So my fiancé is a PhD student. That fact is only relevant in that it’s my main source of information about processes at various academic institutions. While he is a student and works for only one university, he is on projects with other universities, and regularly reviews papers for journals.
There are times he shows me or tells me about websites, surveys, graphs, or practices that clearly violate current accessibility standards. At times he has mentioned this to the people in charge of these items and he frequently gets the response along the lines of “I don’t think people with visual impairments will use this.”
As someone who strives to ensure accessibility practices are followed, this response makes me frustrated. But, rather than having this be a series with me venting about these transgressions, I’d like to take this time to give a brief overview on how academic faculty and staff (or other researchers) can build accessibility practices into their workflow and why they should.
This series is going to focus on a few main problems with accessibility in academic research, but by no means are they they only ones. If you’re curious about other accessibility considerations, take a look at Anne Gibson’s Alphabet of Accessibility on the Pastry Box Project; it’s fantastic.
Color usage in research graphs/charts
Most people experience normal color vision. Most people tend to create images that are visually distinct to them. If they can tell the difference between two colors on a graph or chart, they believe their audience will be able to as well.
However, color blindness affects about 1 in 12 men and 1 in 200 females. There are an estimated 300 million people worldwide that experience some type of color blindness. This means that there’s a high likelihood that someone you have met or know has some form of color blindness.
The most common type of color blindness is red or green color blindness. However, there are other forms of color blindness, including blue deficiency and total color agnosia (everything appears as shades of grey).
All color blindness can vary in its severity, and isn’t limited only to the deficient colors. Colors with red, blue, or green in them can be difficult to discern as well. For instance, purple is comprised of varying shades of blue and red. When you take away the red from your vision, blue and purple can look very similar.
Lots of scholarly research includes graphs and charts to represent data and results. However, depending on your color scheme, and how you’ve set up your chart, it may not be readable by everyone.
Example of a Bad Graph





How to Fix the Problem
I will mention that the legend in the above graph does list the items in the order they appear, but that’s not always possible in graphs, nor is it always how it is done. So, what can we do to adjust these graphs to make them more color blind friendly?
- Vary the hues/saturation of the graph colors so they appear different to users with monochromacy. For instance, in the full-color graph above, you can see that the color for peaches is much lighter than the color for tangerines.

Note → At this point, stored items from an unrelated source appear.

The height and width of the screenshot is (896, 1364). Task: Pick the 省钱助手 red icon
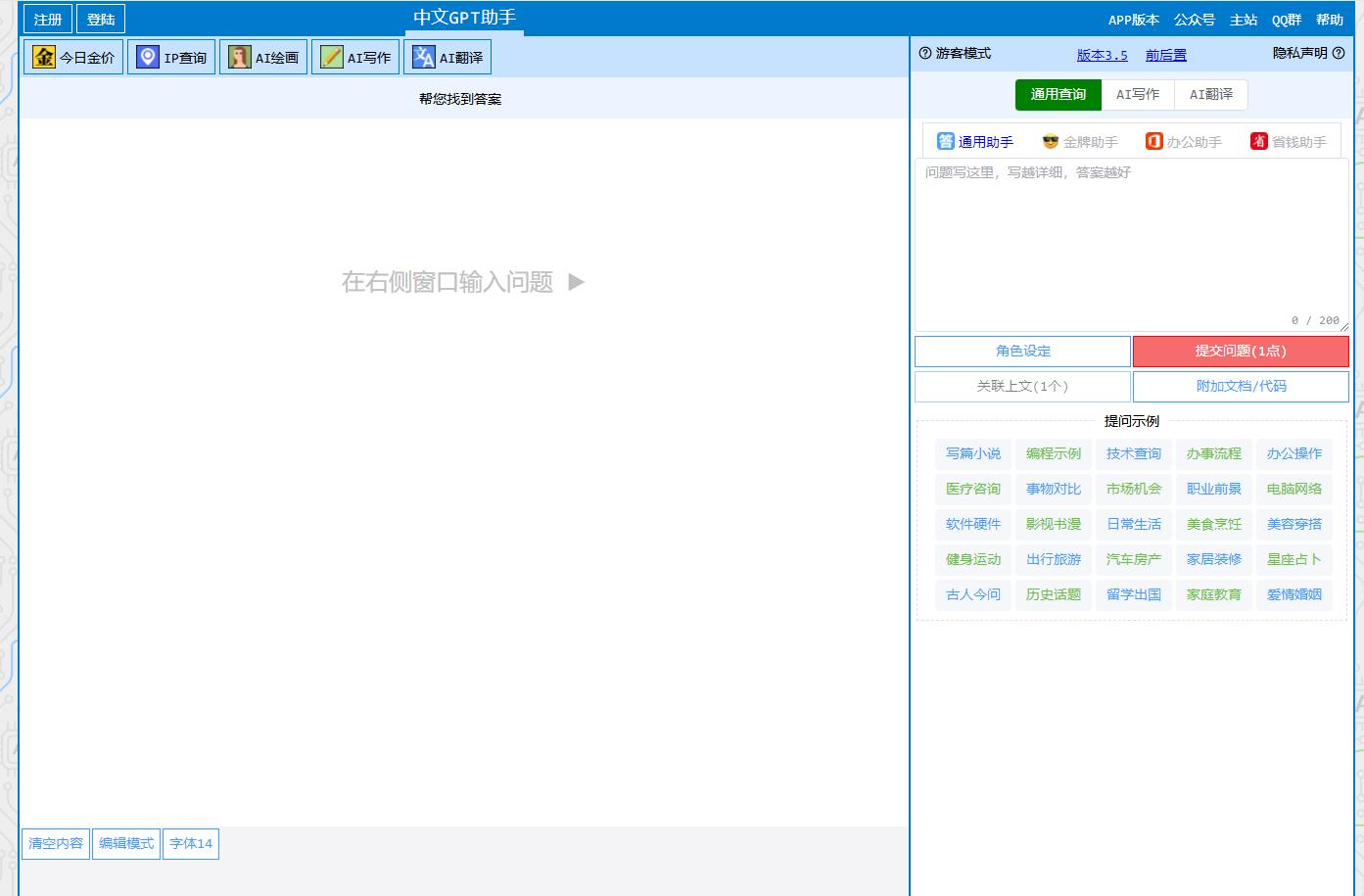tap(1259, 142)
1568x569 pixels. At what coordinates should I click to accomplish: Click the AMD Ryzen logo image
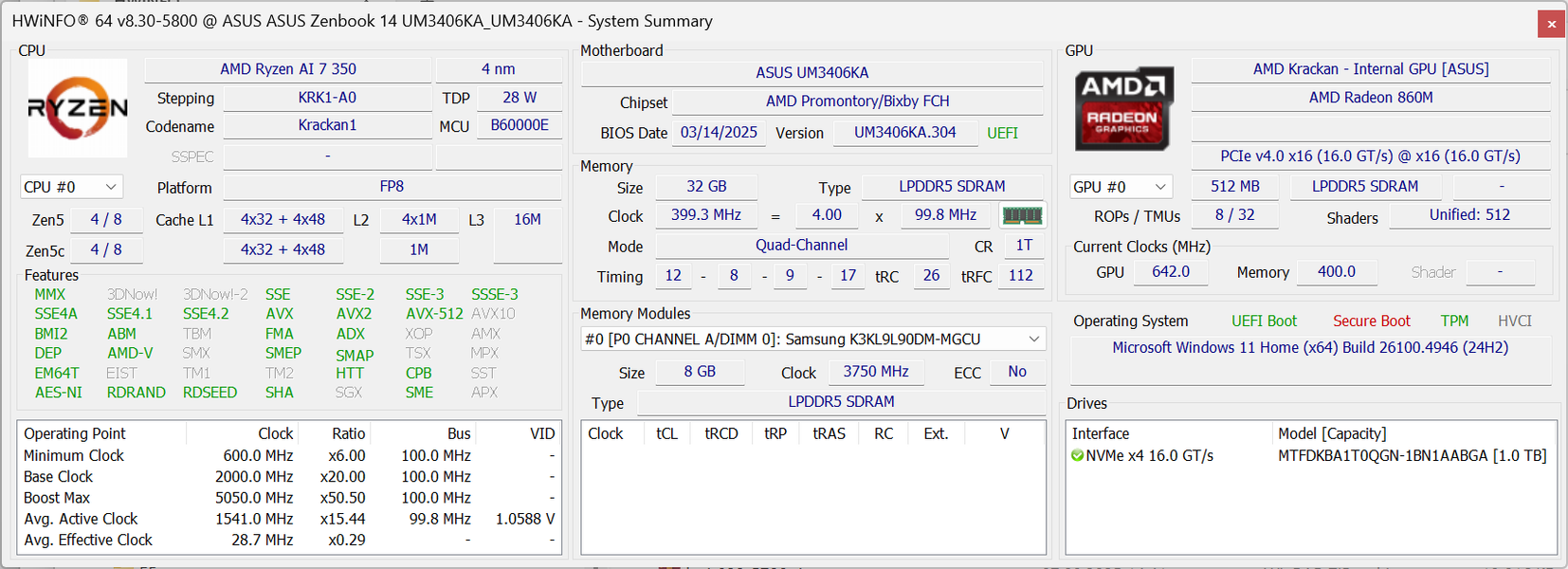click(x=78, y=108)
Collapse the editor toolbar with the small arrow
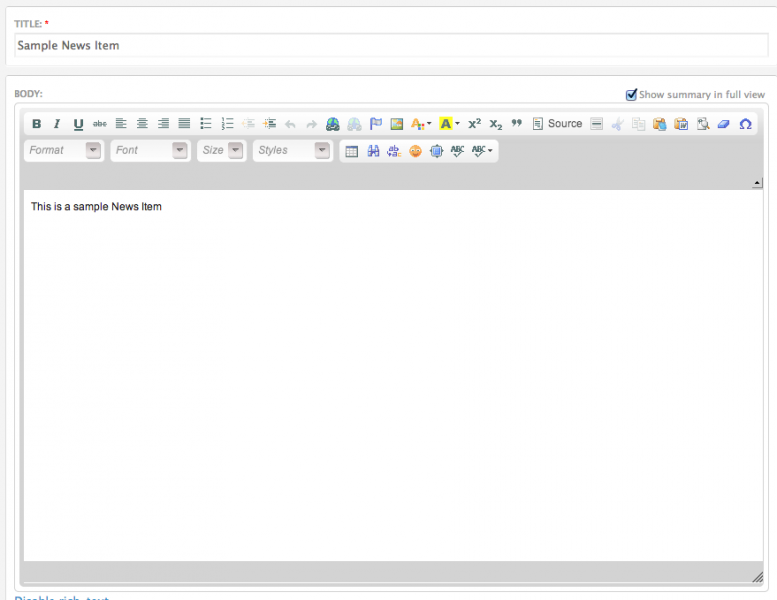This screenshot has height=600, width=777. (x=756, y=183)
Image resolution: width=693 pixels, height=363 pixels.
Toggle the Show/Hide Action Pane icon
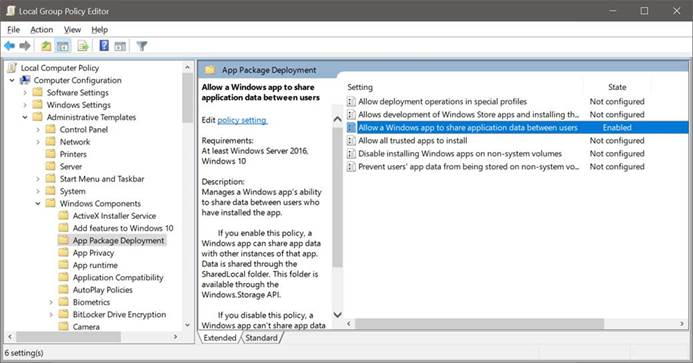120,46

In the monochromacy graph below it, you can see that the two bars on the right of the graph have different levels of white and black. The peach displays as a much lighter grey than the tangerine, making it visually distinct.
2. Use patterns in data visualization to convey the different data sets. The below image shows an example of a graph that uses patterns to convey the differences, so that color isn’t the distinguishing factor. Regardless of the colors a user can see, they will all be able to pick up on the different patterns and will be able to easily differentiate them.

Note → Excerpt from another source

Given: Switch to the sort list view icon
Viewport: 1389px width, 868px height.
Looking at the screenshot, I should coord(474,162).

3. Don’t rely on color/legends alone to identify the data; use labels. Many graphs use a color legend to help viewers identify what the different parts of the graph represent. However, for users with color deficiencies it can be difficult to see and identify the colors in the legend, and on the graph. Adding in labels to the different data sections avoids that problem neatly. It clearly labels what the viewer is looking at (if they don’t need alt text-that’s a separate post). The graph below demonstrates using labels to identify the different data.

Resources
So, how can you easily incorporate this into your workflow? Chrome has several plugins that mimic what different types of color blindness look like, so that you can inspect your work as you go. I recommend the Chromacy Chrome plugin to check your work online.
If you want something that will show you what it looks like on work you’re doing on any software you have on your computer, you can download Color Oracle (free) to use on your computer. It is compatible with both Mac and Windows computers.
If you’re creating work in JupyterLab, my fiancé developed a plugin to help you check for color blindness problems in the software. Neither he nor I gets any kind of compensation from you using this. You can see how to use it in this GIF below.

For help figuring out which colors to use (if you aren’t using patterns or labels), you can use ColorBrewer to find compatible colors. While this website helps generate colors for maps, you can use the same colors on something else once they’ve generated it; just please credit them for it. At the top, just select the number of data classes you have, and it will generate a palate for you (max is 12).
These are by no means the only tools you can use, just some of them. I hope you’re able to use them in your work to make your research more accessible!